** BEGIN Provided data **

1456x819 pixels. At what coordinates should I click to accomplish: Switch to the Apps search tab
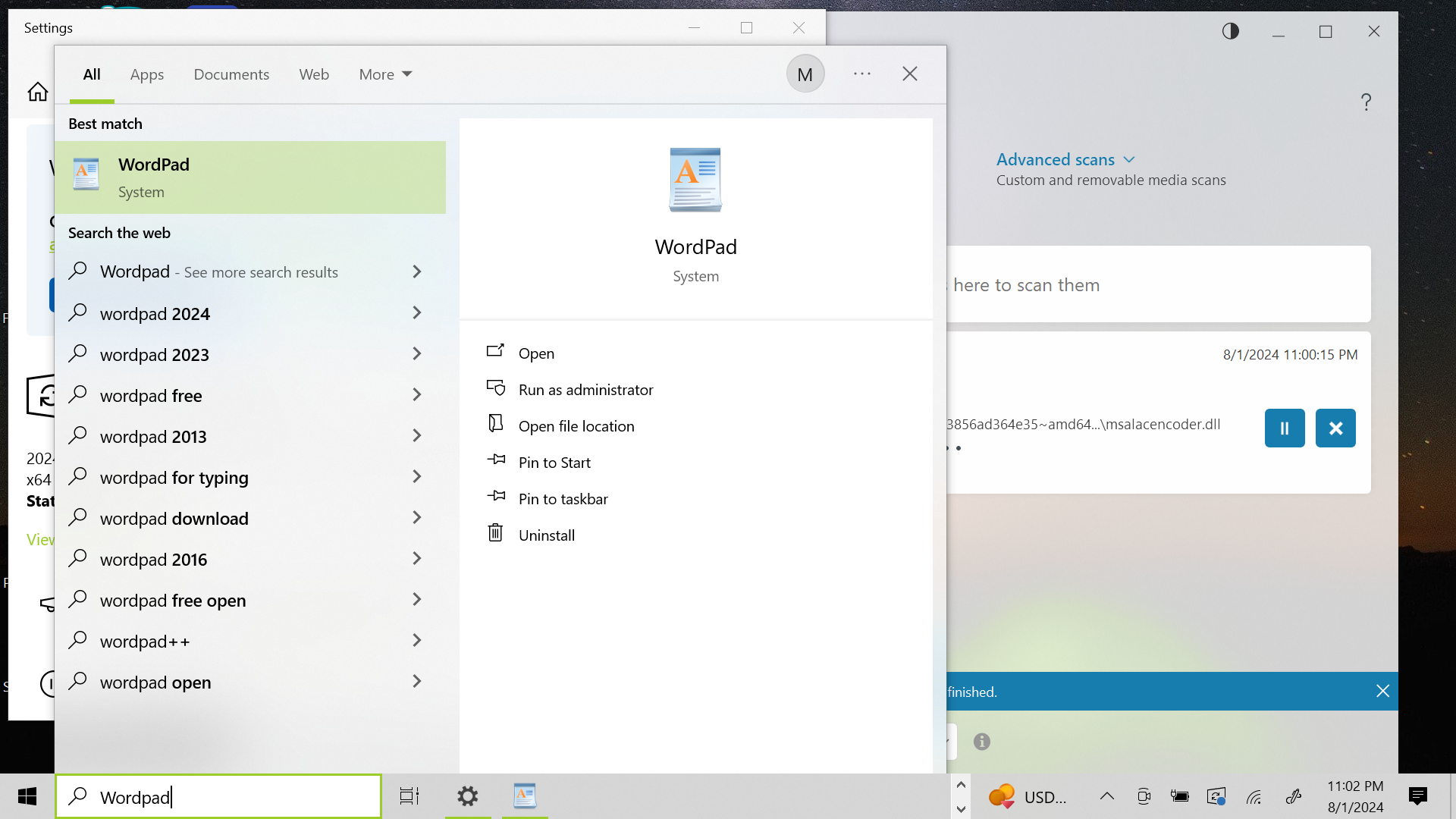coord(147,74)
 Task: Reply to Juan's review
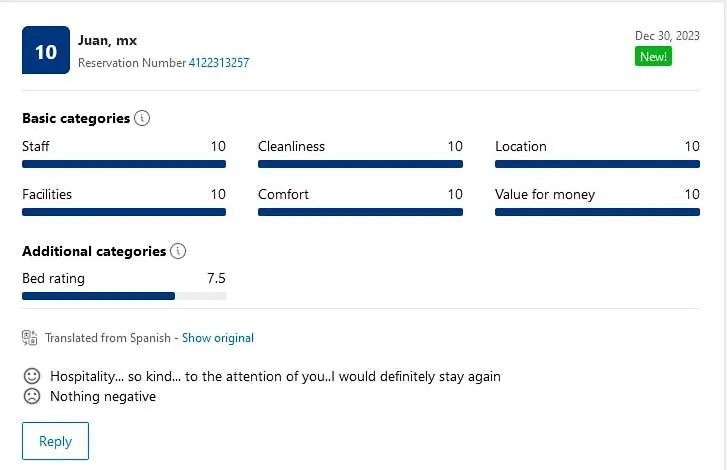point(55,441)
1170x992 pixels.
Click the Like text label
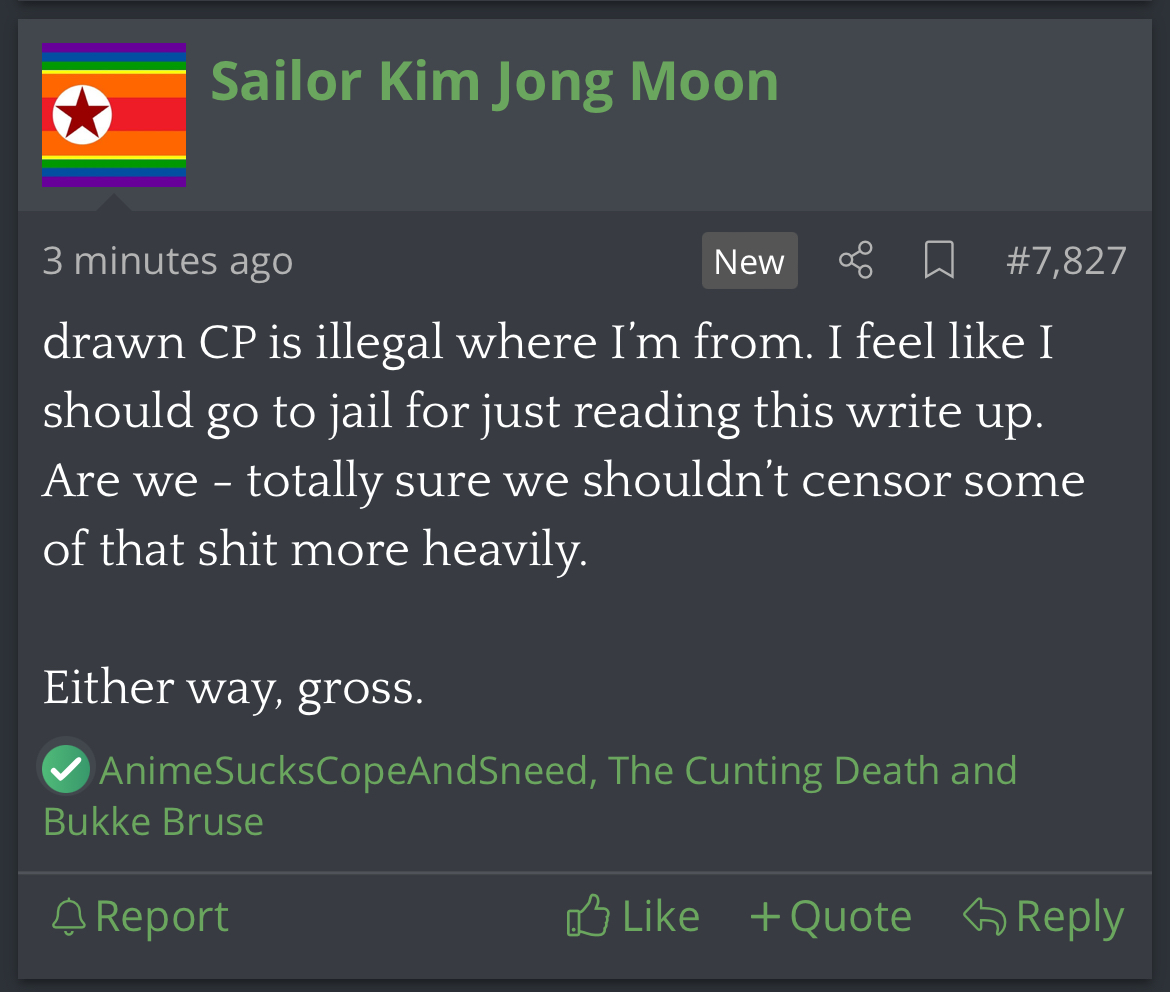(661, 916)
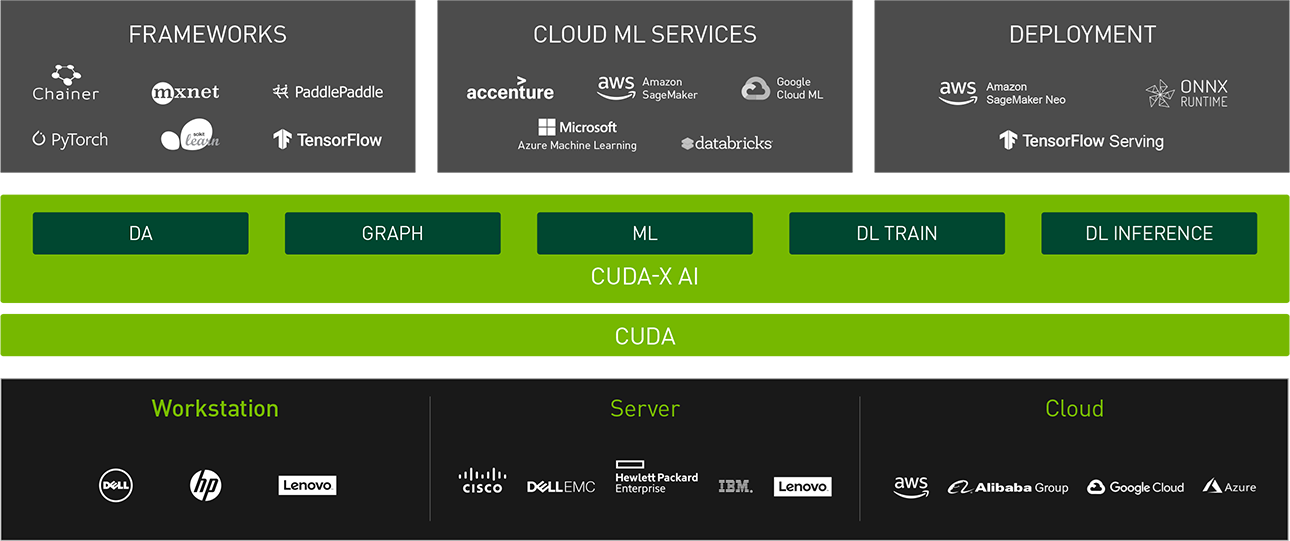Select the DL TRAIN block
The height and width of the screenshot is (541, 1290).
pyautogui.click(x=897, y=233)
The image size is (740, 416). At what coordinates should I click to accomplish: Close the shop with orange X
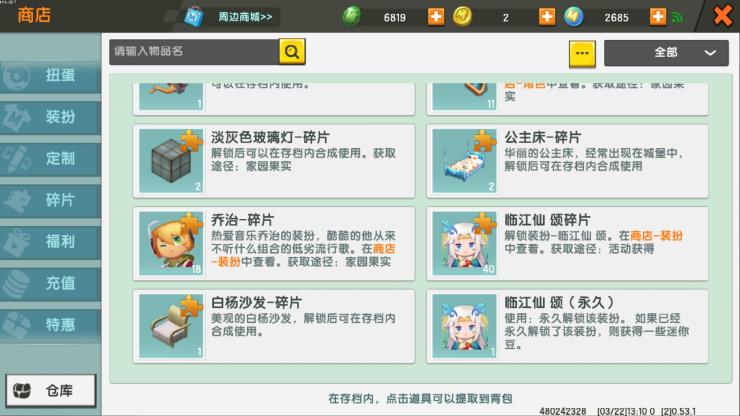723,16
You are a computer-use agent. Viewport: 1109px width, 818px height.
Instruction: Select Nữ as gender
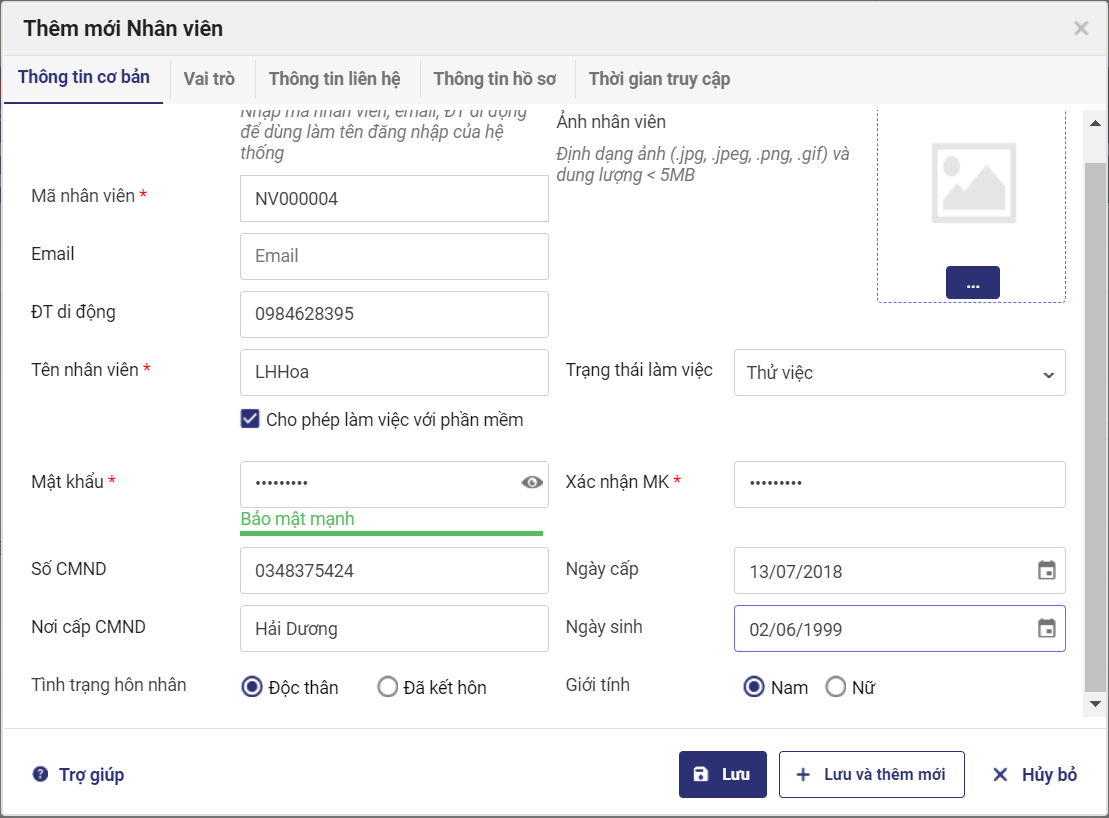[835, 687]

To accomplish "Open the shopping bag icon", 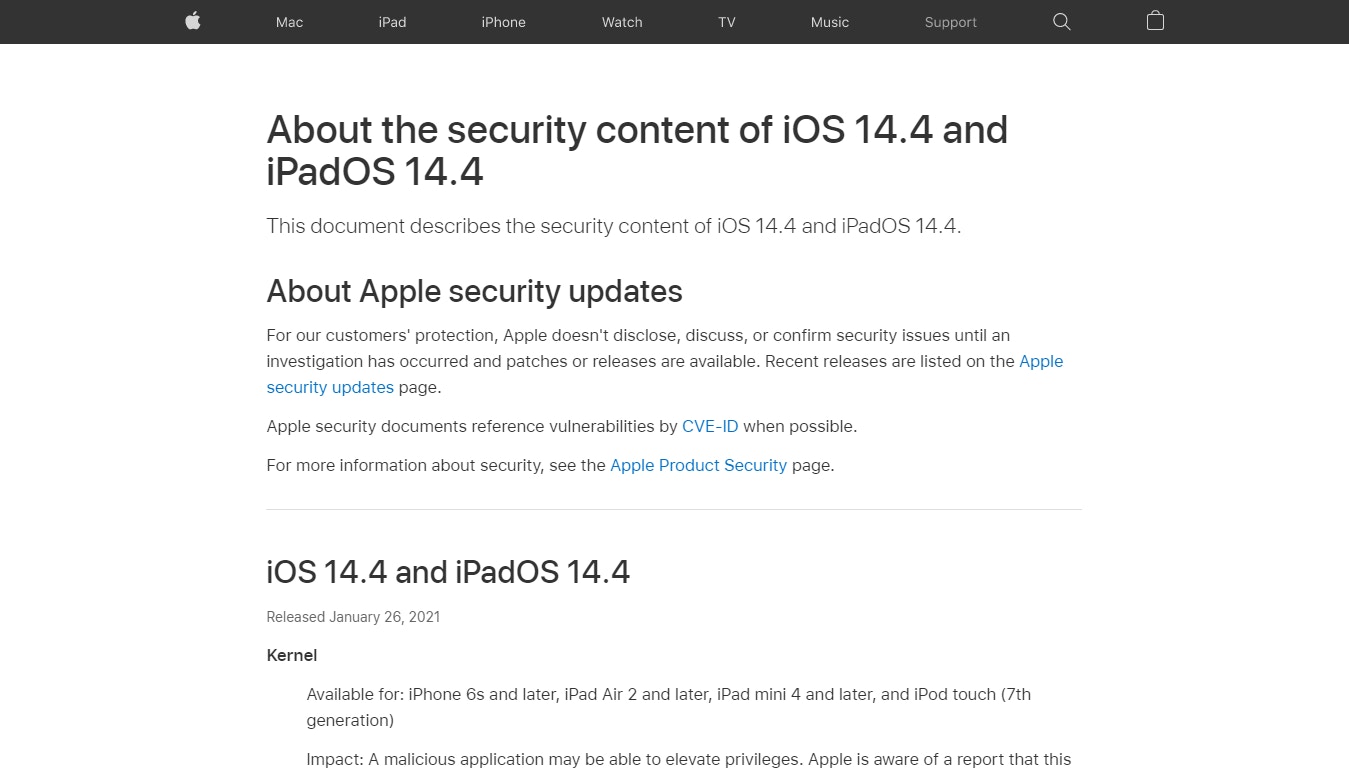I will tap(1155, 21).
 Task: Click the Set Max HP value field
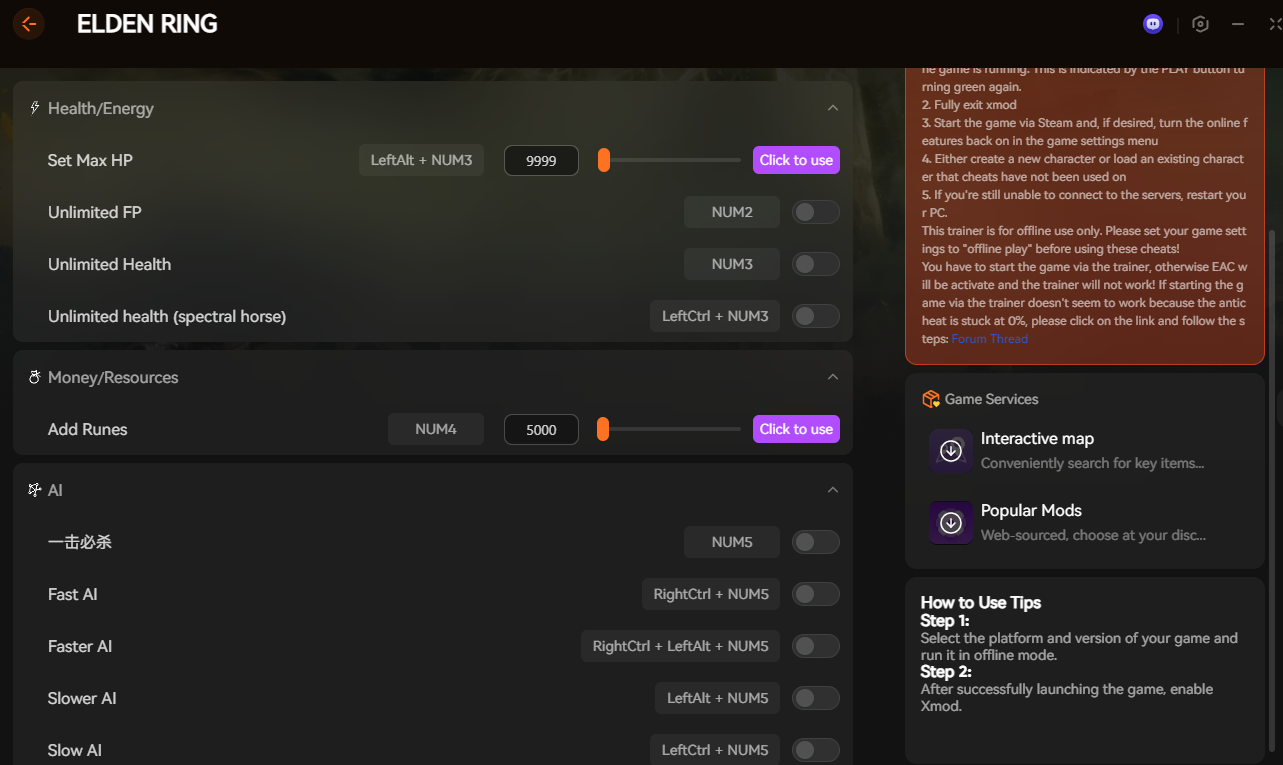tap(541, 160)

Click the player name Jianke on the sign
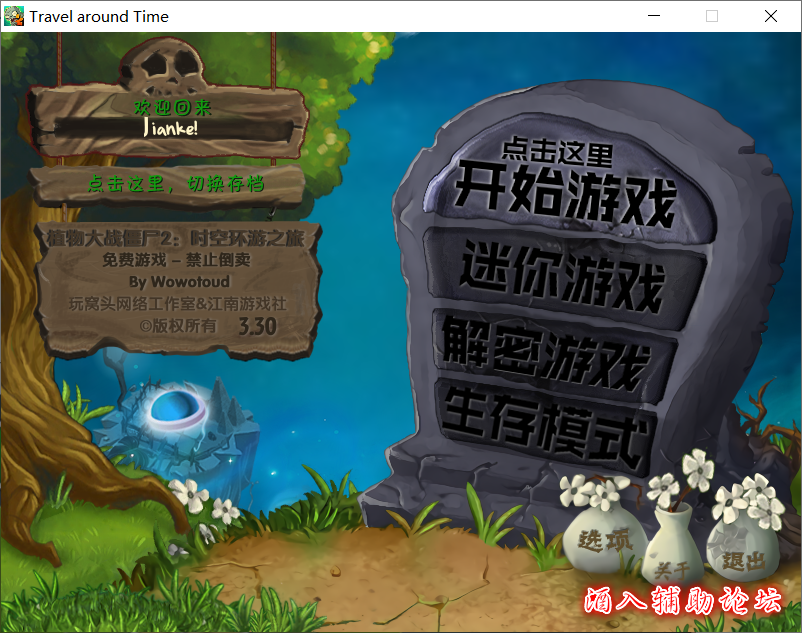[x=170, y=131]
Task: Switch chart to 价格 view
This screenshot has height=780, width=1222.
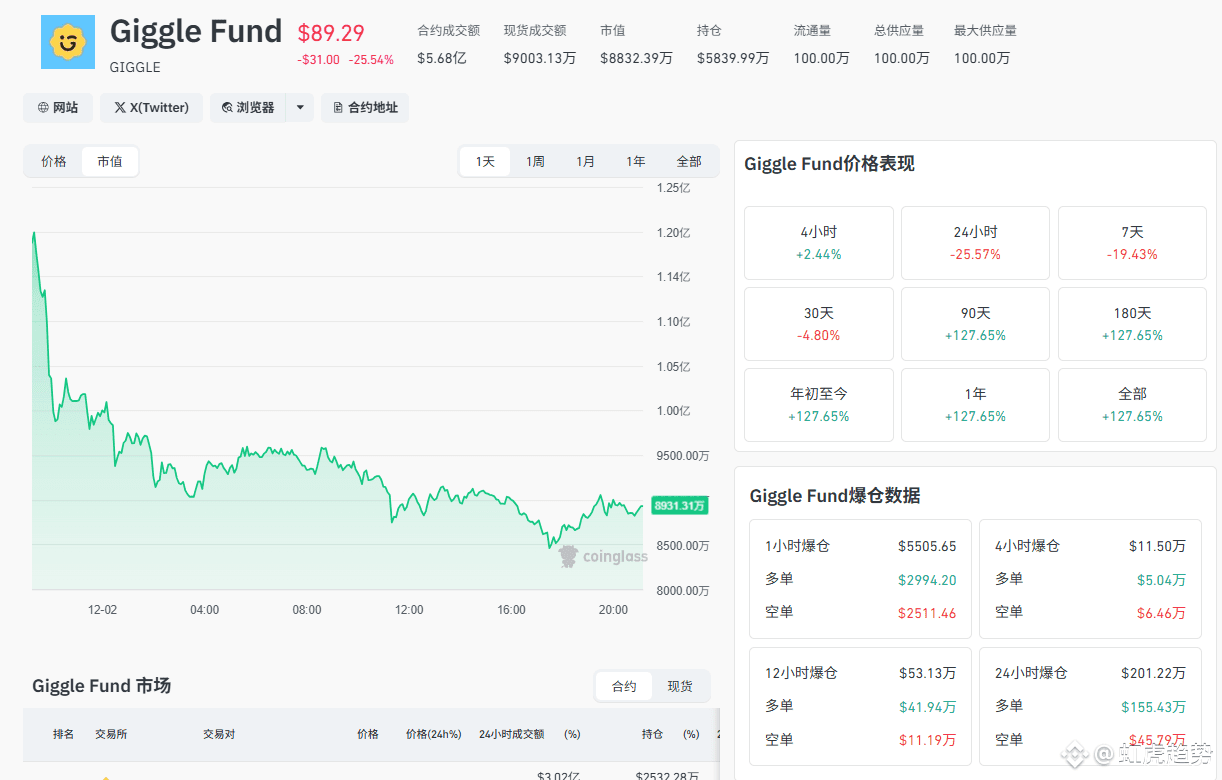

** END Provided data **

In the records, from the line containing "Click the player name Jianke on the sign" through the end of the records, inclusive, swap "chart" for "graph" and write those lines out again with nothing else altered. Omit the pictures from the answer.

Click the player name Jianke on the sign
[x=170, y=131]
Task: Switch graph to 价格 view
This screenshot has height=780, width=1222.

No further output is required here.